(Stored records)
=-=-=

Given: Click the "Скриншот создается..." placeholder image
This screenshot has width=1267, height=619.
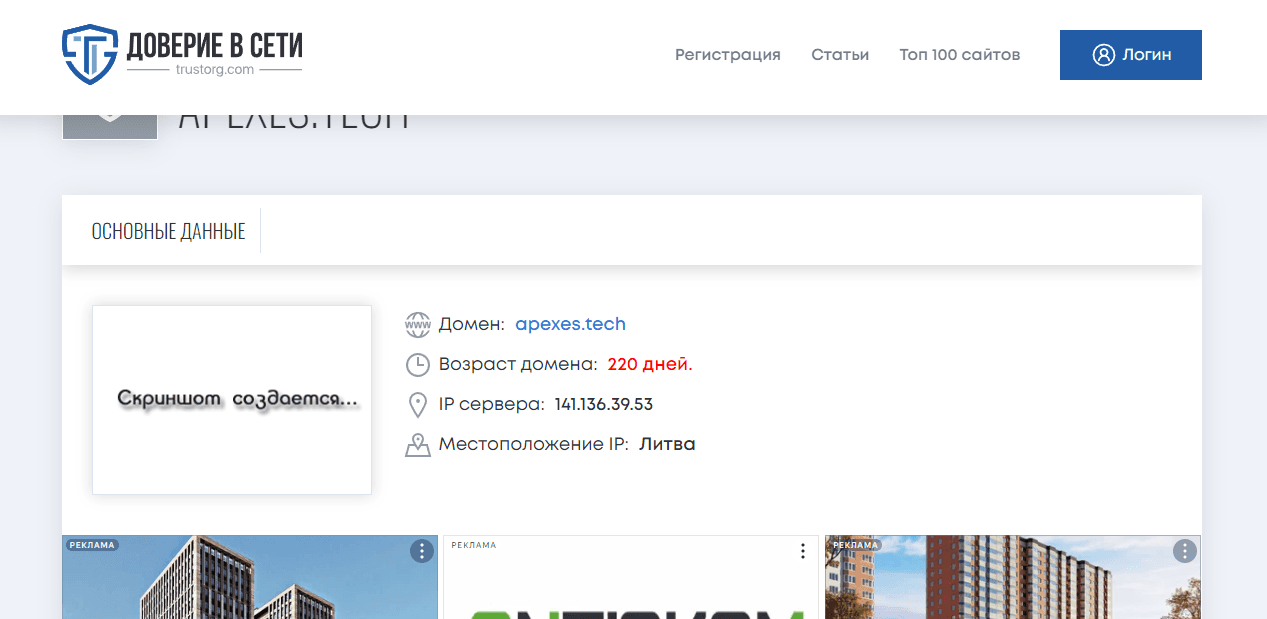Looking at the screenshot, I should click(x=231, y=399).
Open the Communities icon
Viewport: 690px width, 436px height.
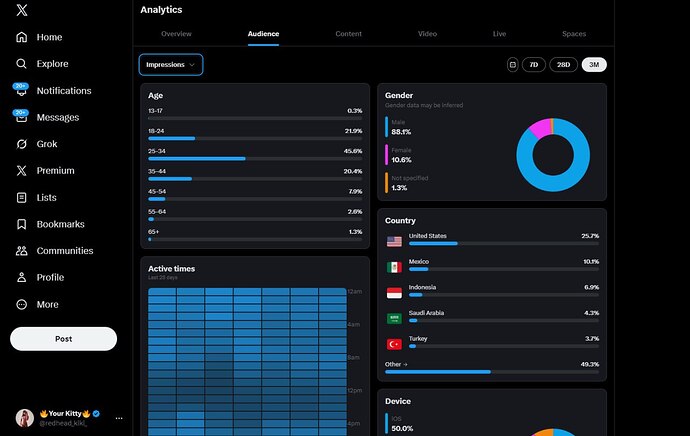coord(22,251)
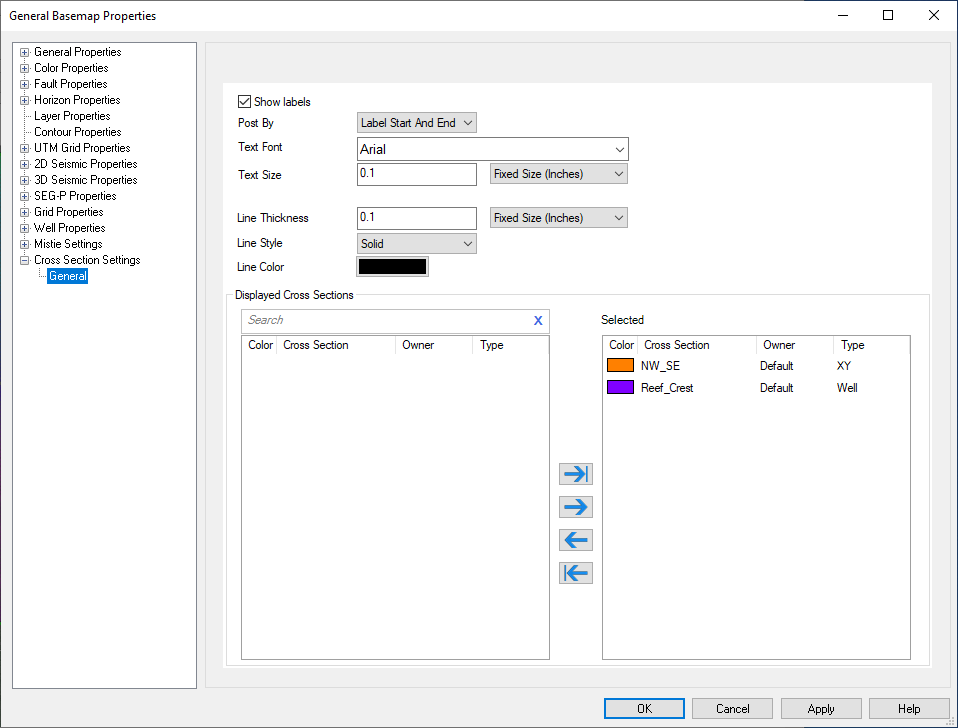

=-=-=

- Problem to work on -
Each record above is to be restated exactly, with its pictures removed from the copy.

- Answer space -
Given: Click the "Скриншот создается..." placeholder image
This screenshot has width=1267, height=619.
Looking at the screenshot, I should click(x=231, y=399).
Open the Communities icon
Viewport: 690px width, 436px height.
coord(22,251)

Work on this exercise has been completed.